Typically, people align that
with paging but you can stretch the definition to cover paging.
This was a point of contention in the early VAX Unix days as the ATT (System
III, even V?) didn’t support paging on the VAX where as BSD did.
In my book, virtual memory is any addressing scheme where the
addresses that the program uses are different from the physical memory
addresses. Nowadays most OSes use a scheme where each process has its
own virtual address space, and virtual memory is demand-paged from
backing store on disk. But there have been other schemes.

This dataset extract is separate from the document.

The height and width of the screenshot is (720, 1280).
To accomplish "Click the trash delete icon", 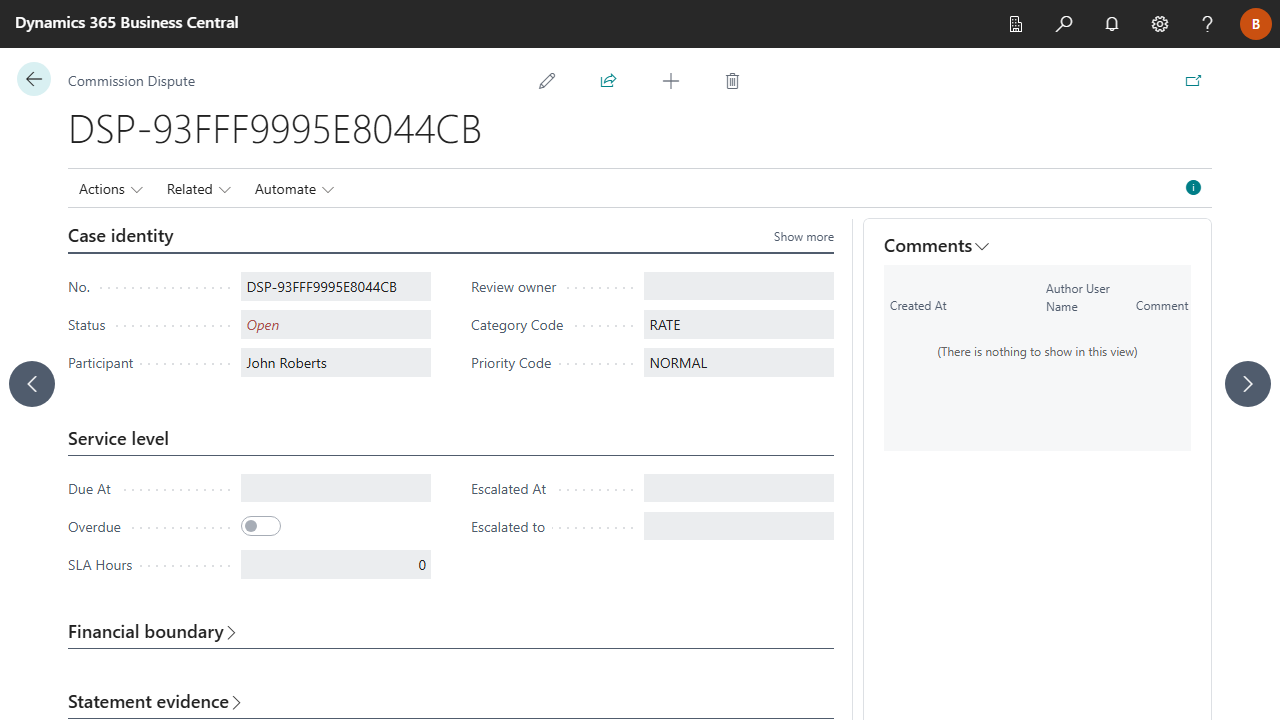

Some PDP-11 models had a virtual addressing feature called PLAS
(Program Logical Address Space). The PDP-11 had 16-bit addressing,
allowing for at most 64K per process. To take advantage of physical
memory larger than 64K, PLAS allowed multiple 64K virtual address
spaces to be mapped to the larger physical memory. Sort of the
reverse of the usual virtual addressing scheme, where there is more
virtual memory than physical memory.
IBM Disk Operating System for the System/370 (DOS/VS) had a single
virtual address space that could be bigger than physical memory and
was demand-paged. This address space could be divided into up to five
partitions, each of which could run a program. Each partition thus
represents what we now call a process. IBM OS/VS1 and OS/VS2 SVS also
had a single virtual address space shared by all tasks (processes).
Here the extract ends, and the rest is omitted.